Chairman of Biman Bangladesh Airlines
- In office 20 August 2024 – 26 August 2025
- Prime Minister: Muhammad Yunus (Chief adviser)
- Preceded by: Mostafa Kamal Uddin
- Succeeded by: Sheikh Bashir Uddin

Personal details
- Born: Faridpur District, East Pakistan
- Education: University of Dhaka; University of Tennessee;
- Profession: Civil Servant

= Abdul Muyeed Chowdhury =

Bangladeshi politician

Abdul Muyeed Chowdhury is a retired Bangladeshi career bureaucrat and former adviser, with the rank of minister, of the Latifur Rahman caretaker government. He was the chairman of Biman Bangladesh Airlines.

==Early life==
Chowdhury completed his bachelor's degree and master's in history from Dhaka University in 1964 and 1965 respectively. He went to the University of Tennessee on a Fulbright Program scholarship.

==Career==
Chowdhury joined the Civil Service of Pakistan in 1967. From 1975 to 1978, he was the deputy commissioner of Faridpur District. From 1991 to 1994, he was the CEO and managing director of Biman Bangladesh Airlines. From 1994 to 2000, he served as secretary in a number of ministries.

Chowdhury was the head of the Internal Resources Division and later the National Board of Revenue. In 2000, he served as an adviser in Latifur Rahman's cabinet with the rank of a minister. He worked as the executive director of BRAC from 2000 to 2006.

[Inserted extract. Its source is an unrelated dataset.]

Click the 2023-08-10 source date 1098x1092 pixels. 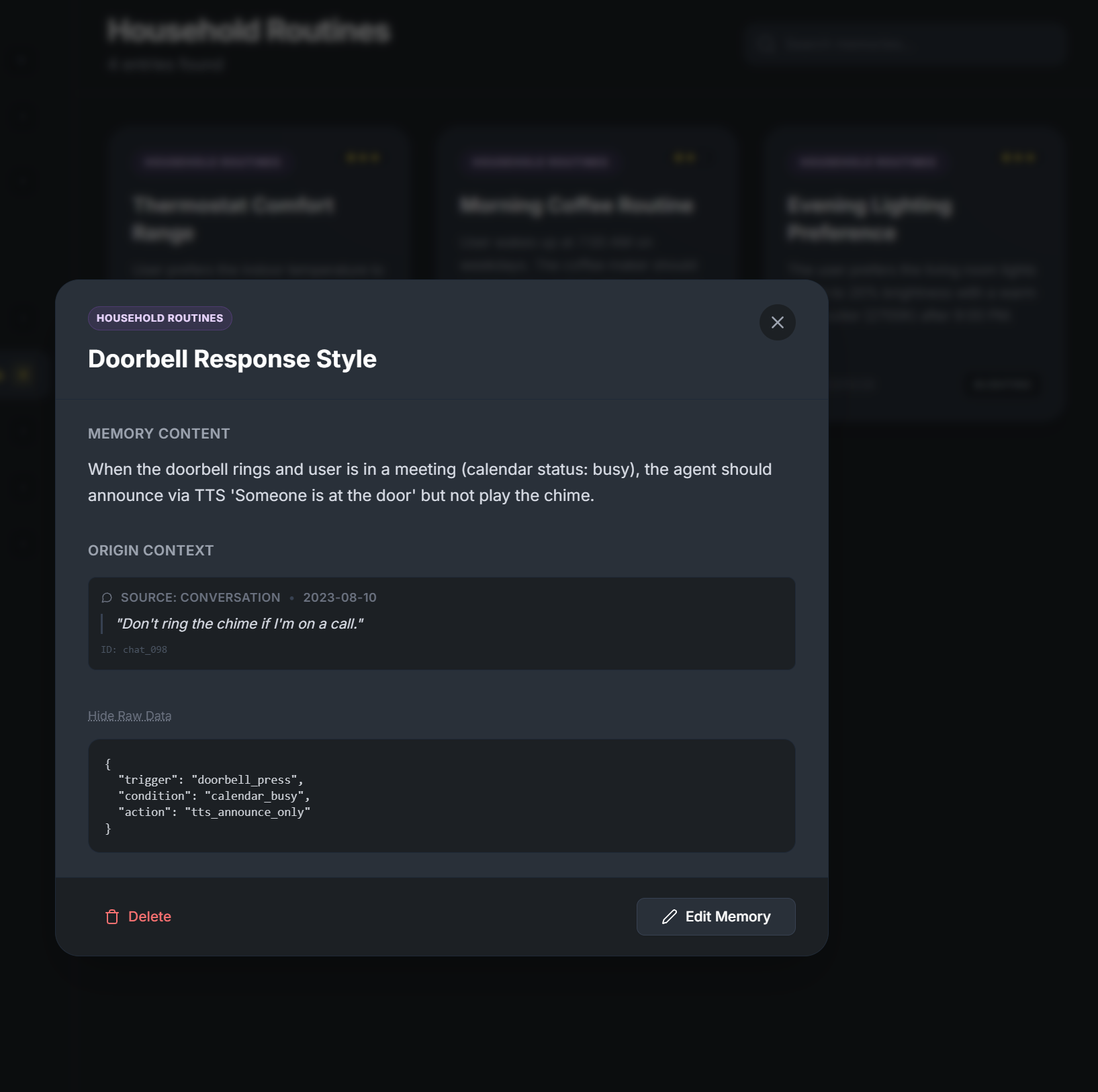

Chowdhury served as the vice president of Bangladesh Olympic Association. He is the founder and CEO of Tiger Tours Limited. He is an independent director of ACI Limited, Pioneer Insurance Company Ltd, and Summit Alliance Port Limited. He is the director of MJLBL.

On 20 August 2024, Chowdhury was appointed chairman of Bangladesh Biman Airlines.